Multithreading and Multiprocessing

This section outlines how to best take advantage of multithreading and multiprocessing when using hictkpy.

TLDR

  • Never share file handles, pixel selectors, or iterators between Python threads or processes.

  • Using multithreading when fetching interactions from Cooler files rarely yields performance improvements. This is due to limitations of the HDF5 library itself.

  • When using multiprocessing on Linux, avoid using fork as the method to start new processes. When using forkserver, avoid pre-loading the hictkpy library with multiprocessing.set_forkserver_preload().

  • Free-threaded Python is supported, in the sense that it is possible to build a wheel targeting free-threaded builds, but the resulting wheels still rely on the GIL.

Multithreading

Generally speaking, multithreaded code in Python cannot be used to improve performance for compute-bound operations. This is due to the Python GIL. However, the core of hictkpy is written in C++ and interacts with Python through the C API, which allows us to release the GIL on most long-running operations, such as fetching pixels from Cooler or .hic files. This allows applications to achieve concurrency through multithreading.

Furthermore, certain operations, such as creating .hic files, can natively take advantage of multicore CPUs by using multithreading. These threads are C++ threads and are completely independent from Python and the GIL.

It should be noted that within-process concurrency is limited when processing Cooler files, as HDF5, the C library used for low-level IO, makes heavy use of global state that is either not thread-safe or is protected by a global mutex.

Multiprocessing

In a multiprocessing environment, hictkpy behaves like any other Python library. The only area requiring special attention is logging. Logging is not supported when using fork as the method to start new processes on Linux, and will result in a UserWarning being raised.
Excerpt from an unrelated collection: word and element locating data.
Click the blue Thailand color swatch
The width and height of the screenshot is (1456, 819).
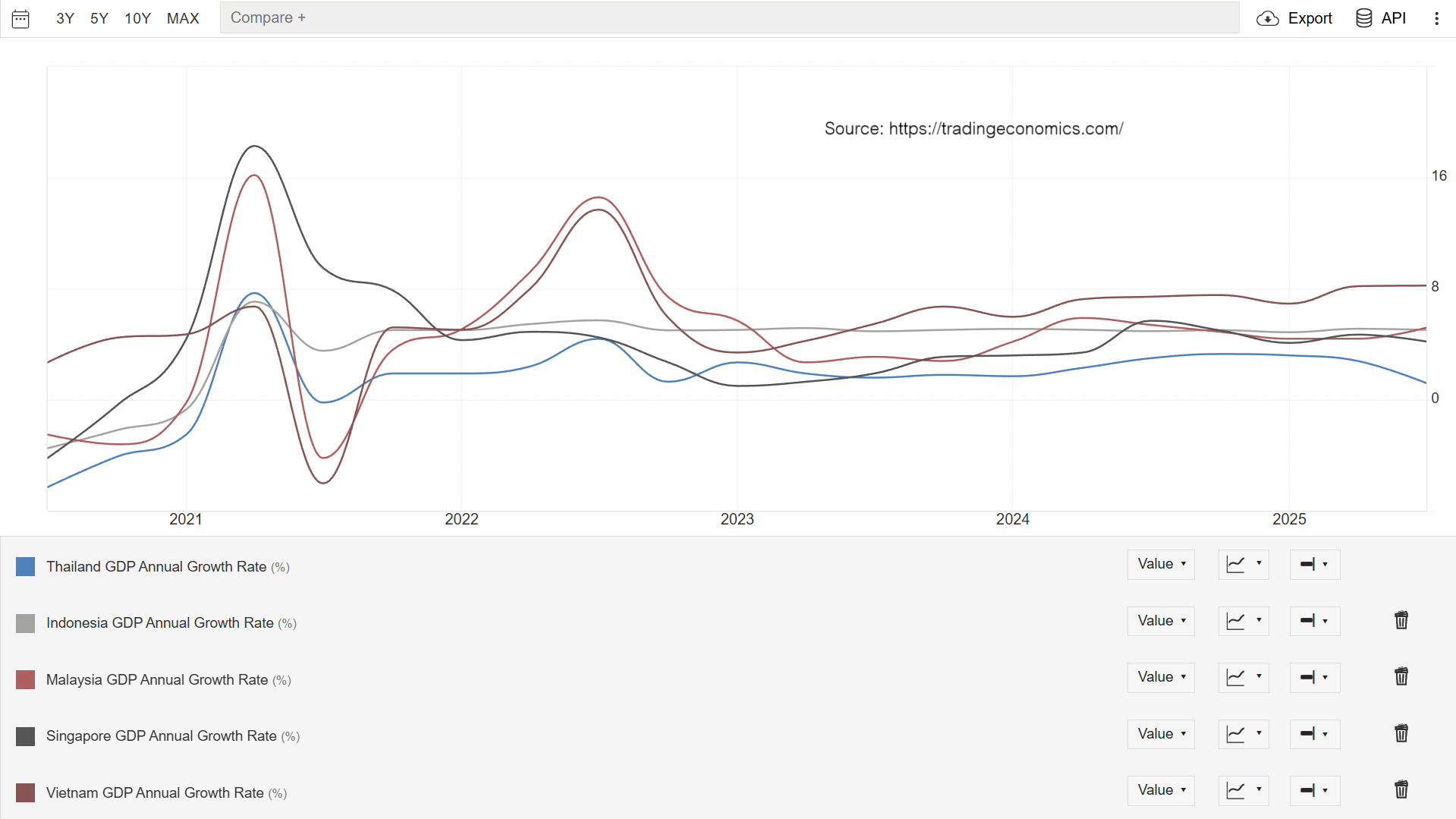tap(25, 567)
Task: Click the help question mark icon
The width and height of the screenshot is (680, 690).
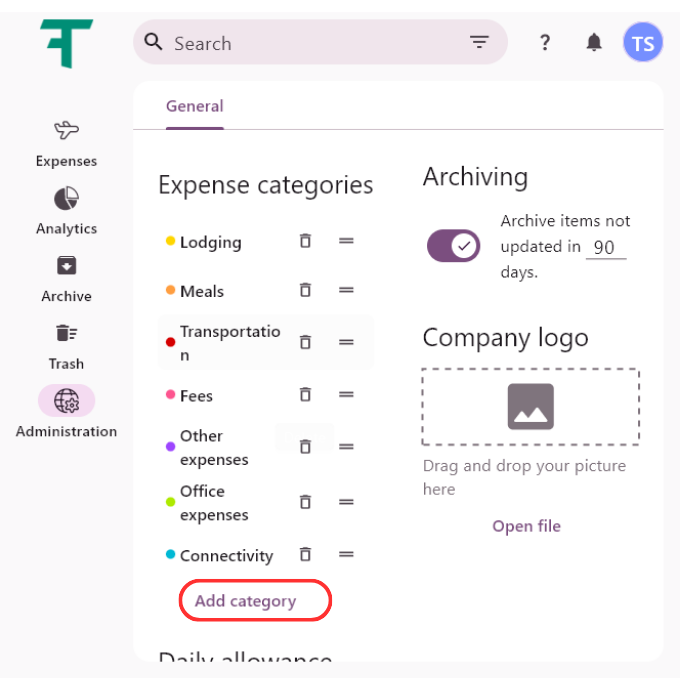Action: pyautogui.click(x=545, y=42)
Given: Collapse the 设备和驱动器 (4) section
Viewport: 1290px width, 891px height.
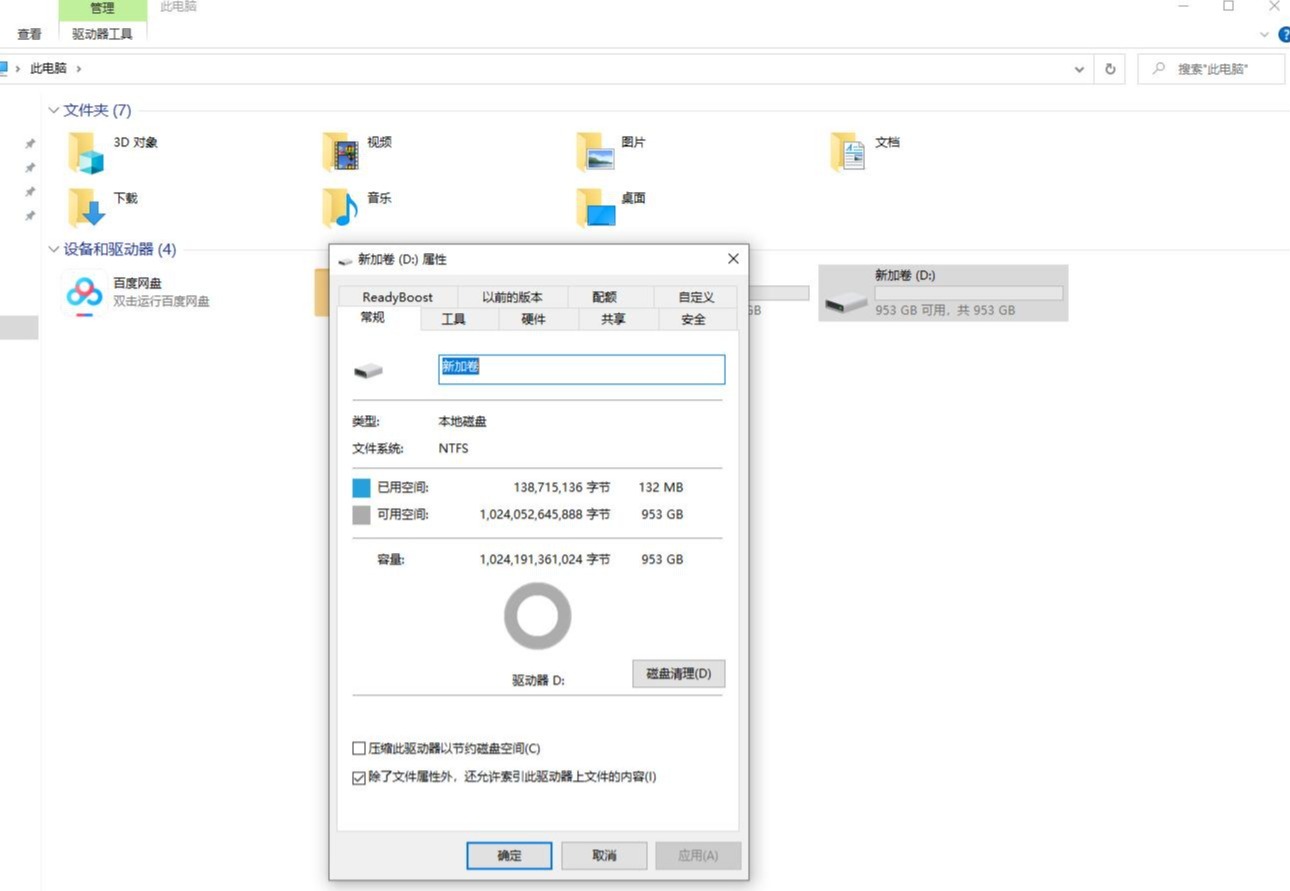Looking at the screenshot, I should (x=53, y=249).
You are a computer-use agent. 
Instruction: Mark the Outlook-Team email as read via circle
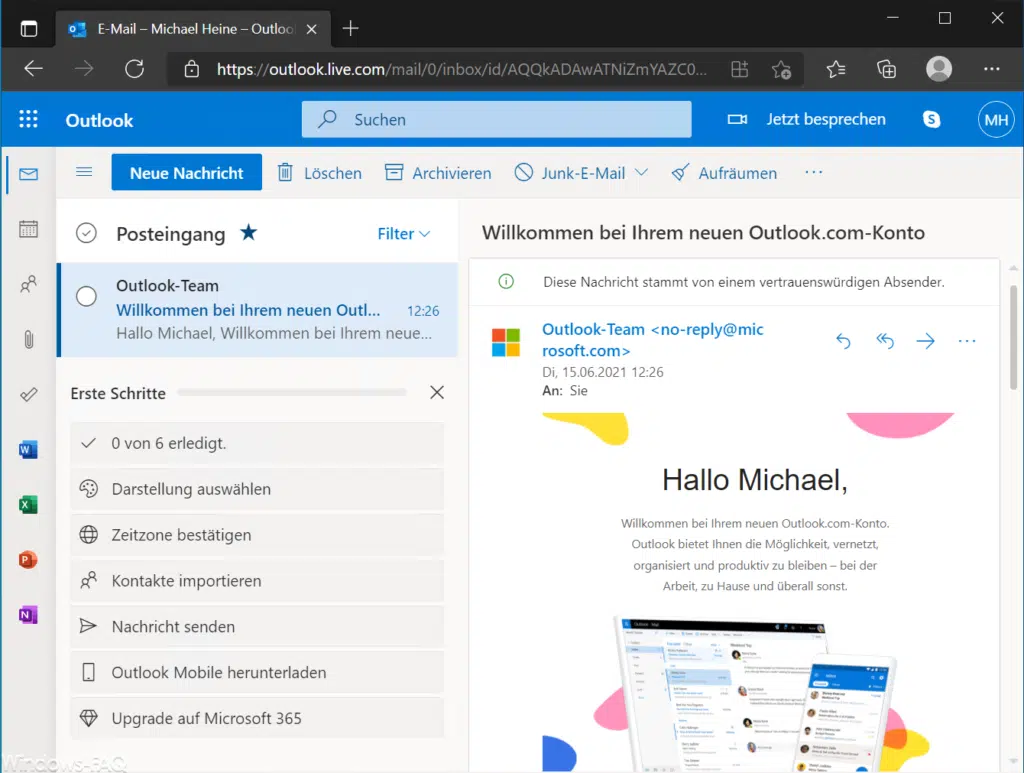(x=86, y=296)
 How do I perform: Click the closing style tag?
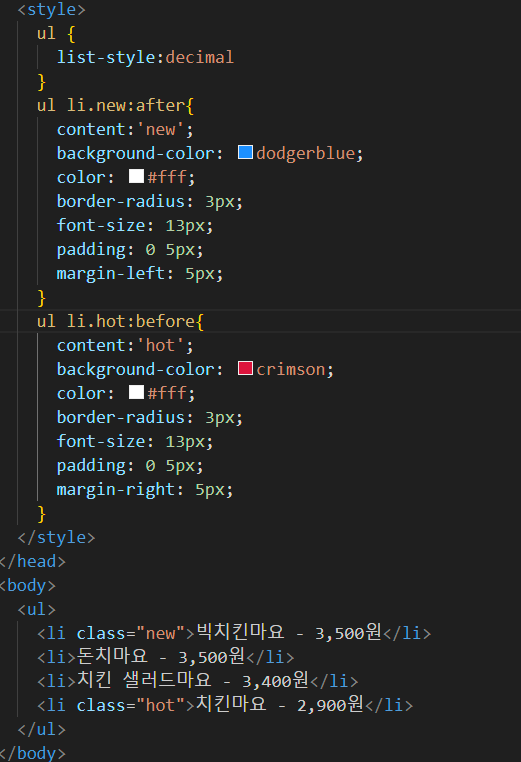[56, 537]
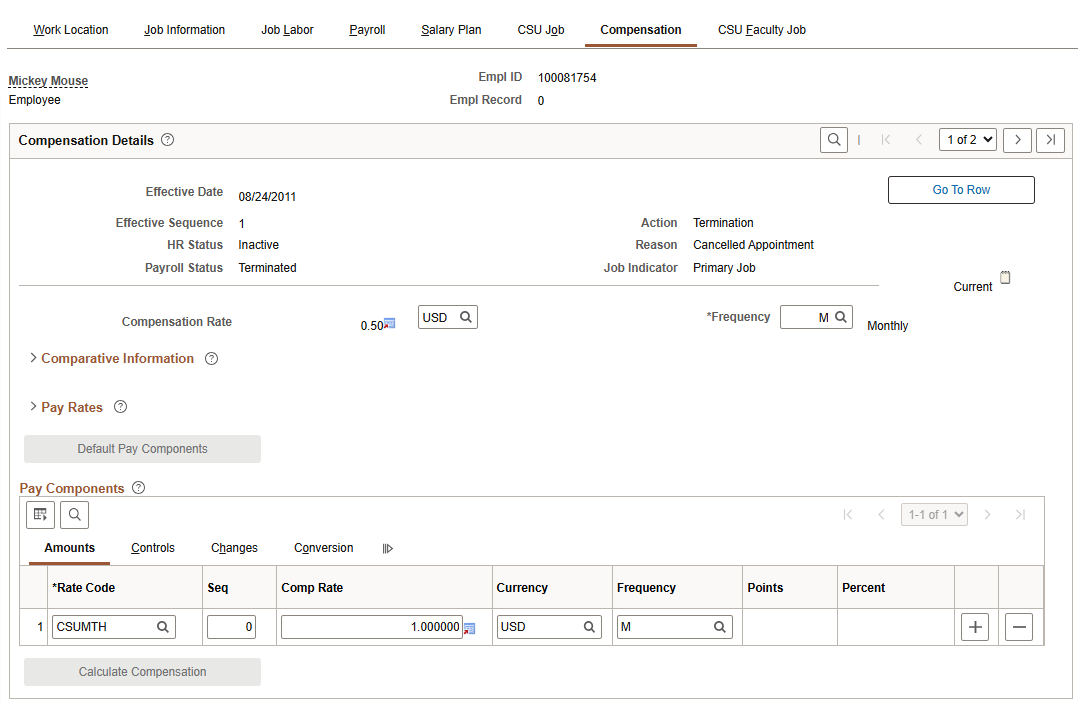Click the Compensation Details search magnifier icon
Screen dimensions: 1078x705
[x=833, y=140]
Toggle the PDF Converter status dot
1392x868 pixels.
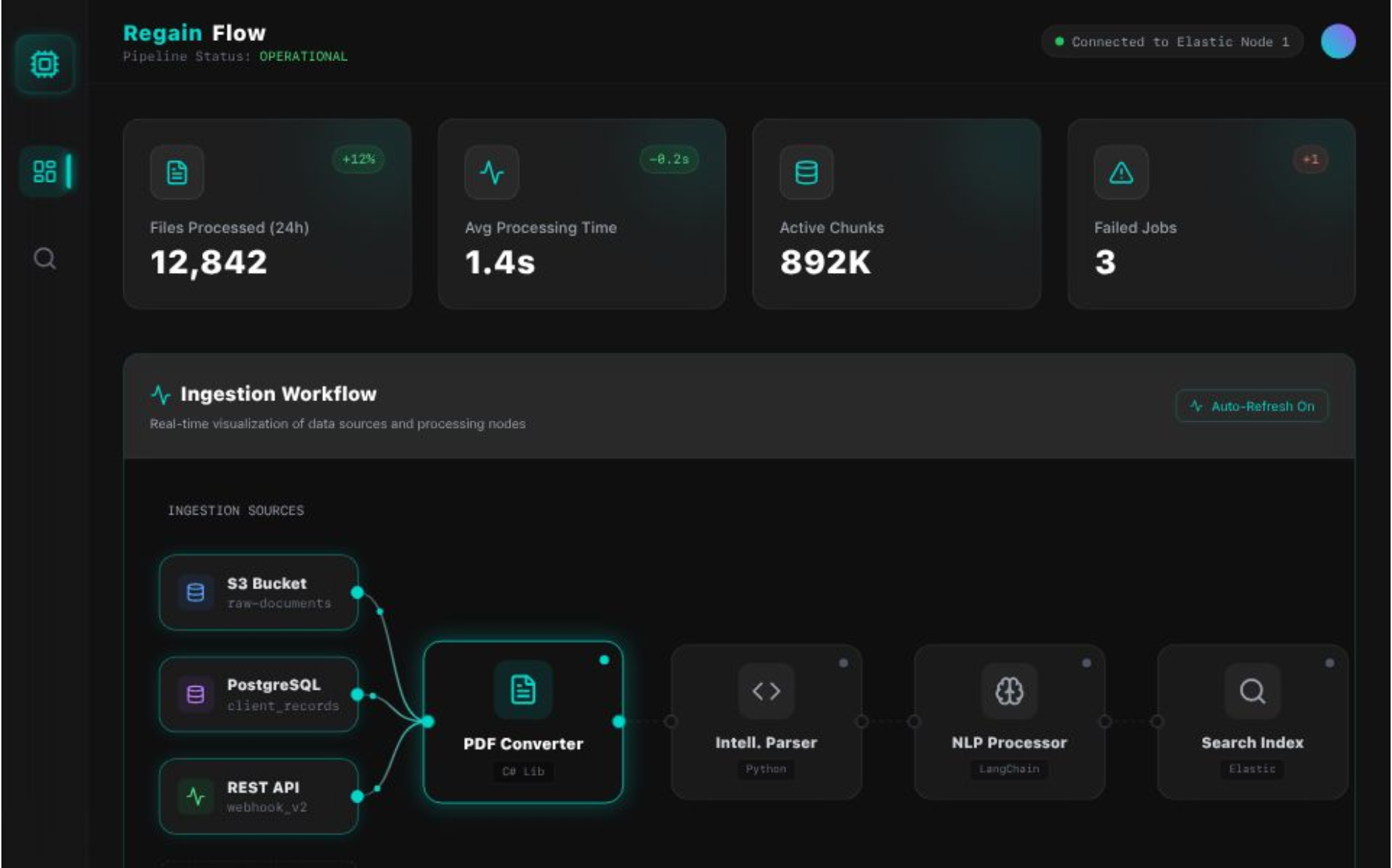603,659
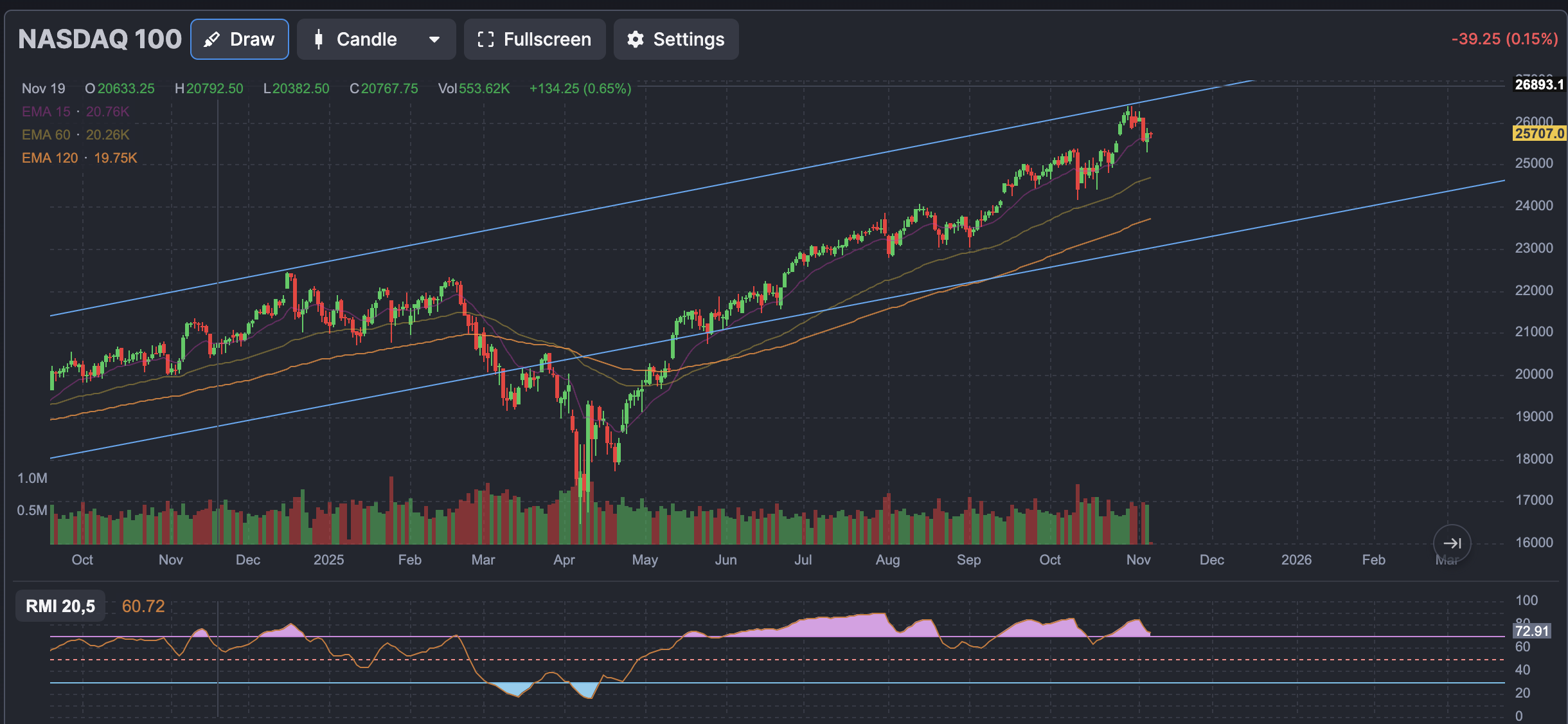
Task: Click the Settings gear icon
Action: point(635,40)
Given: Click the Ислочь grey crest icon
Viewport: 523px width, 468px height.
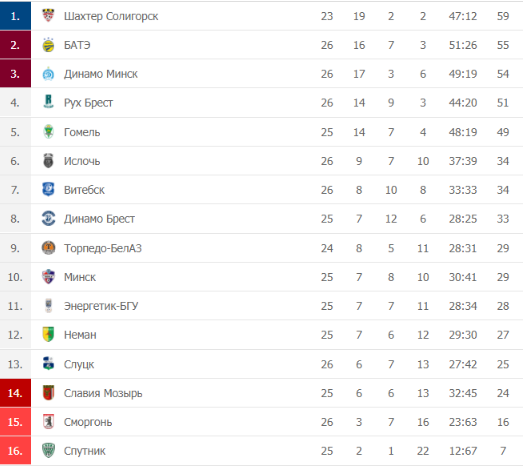Looking at the screenshot, I should click(x=48, y=160).
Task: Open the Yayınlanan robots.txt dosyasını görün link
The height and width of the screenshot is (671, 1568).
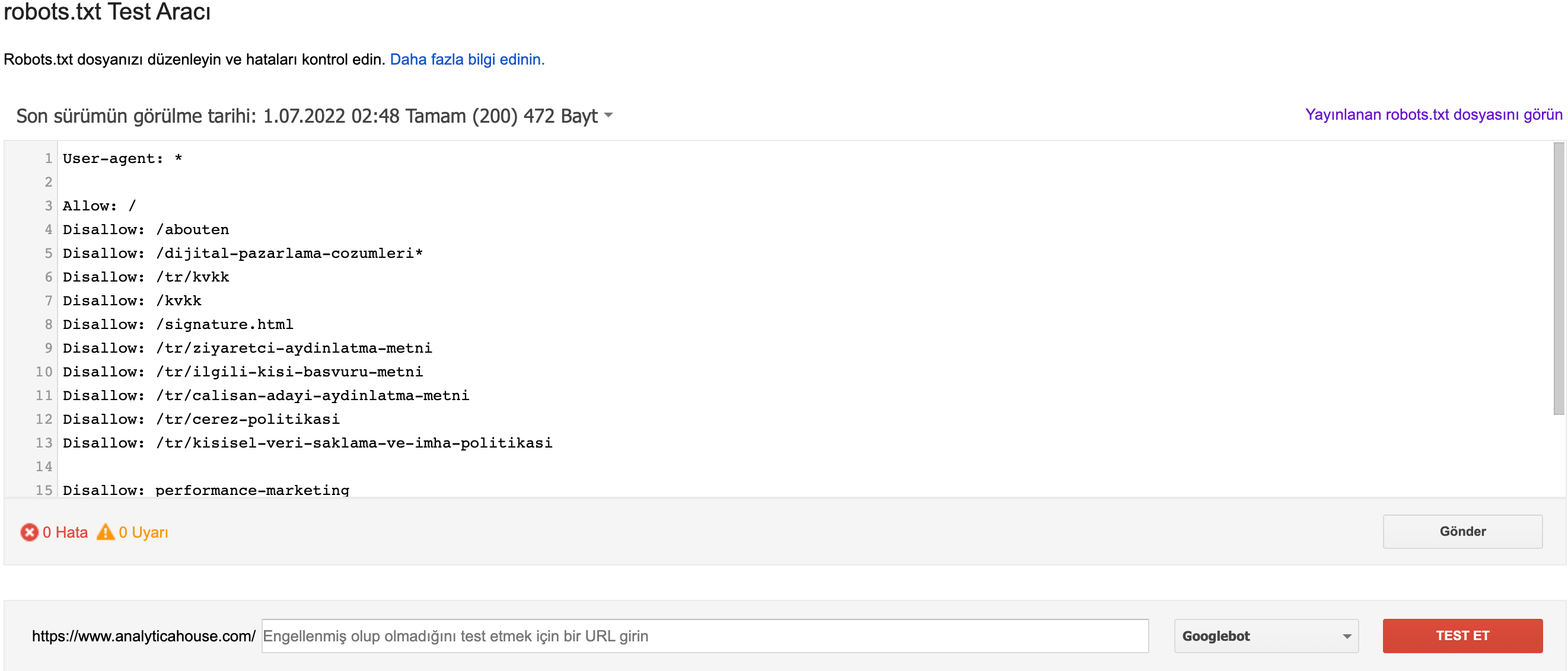Action: (1433, 115)
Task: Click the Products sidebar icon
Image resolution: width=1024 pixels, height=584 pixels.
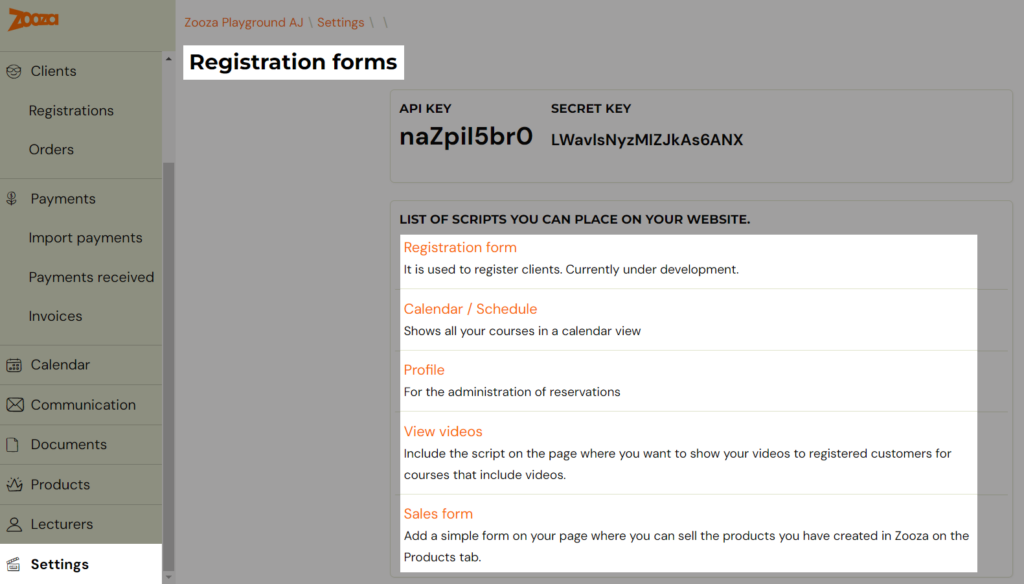Action: (14, 485)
/usr/lib64/python3.14/multiprocessing/popen_fork.py:70: UserWarning: hictkpy: detected a call to fork():
hictkpy's logger does not support multiprocessing when using fork() as start method.
Please change process start method to spawn or forkserver.
For more details, refer to Python's documentation:
https://docs.python.org/3/library/multiprocessing.html#multiprocessing.set_start_method
  self.pid = os.fork()

When using multiprocessing, processing Cooler files is not affected by the limitations described in the previous section.

Example (multithreading)

This example shows how to correctly use hictkpy.File() using concurrent.futures.ThreadPoolExecutor:

import logging
import os
import sys
import threading
import time
from concurrent.futures import ThreadPoolExecutor

import hictkpy
import pandas as pd


def fetch_chroms(path):
    """
    Get the list of chromosomes available in the given file
    """
    with hictkpy.MultiResFile(path) as f:
        return list(f.chromosomes().keys())


def fetch_pixels(path, resolution, query):
    """
    Fetch interactions for the given query and return them as a pandas.DataFrame
    """
    with hictkpy.File(path, resolution) as f:
        logging.info("[%s; TID=%d]: fetching...", query, threading.get_native_id())
        df = f.fetch(query, join=True).to_df()
        logging.info("[%s; TID=%d]: fetched %d interactions!", query, threading.get_native_id(), len(df))

        return df


def fetch_cis_interactions(path, resolution, nthreads):
    """
    Fetch cis interactions from the given file and return them as a pandas.DataFrame
    """
    chroms = fetch_chroms(path)

    with ThreadPoolExecutor(nthreads) as tpool:
        tasks = []
        for chrom in chroms:
            tasks.append(tpool.submit(fetch_pixels, path, resolution, chrom))

        results = (task.result() for task in tasks)

        return pd.concat((df for df in results if len(df) != 0))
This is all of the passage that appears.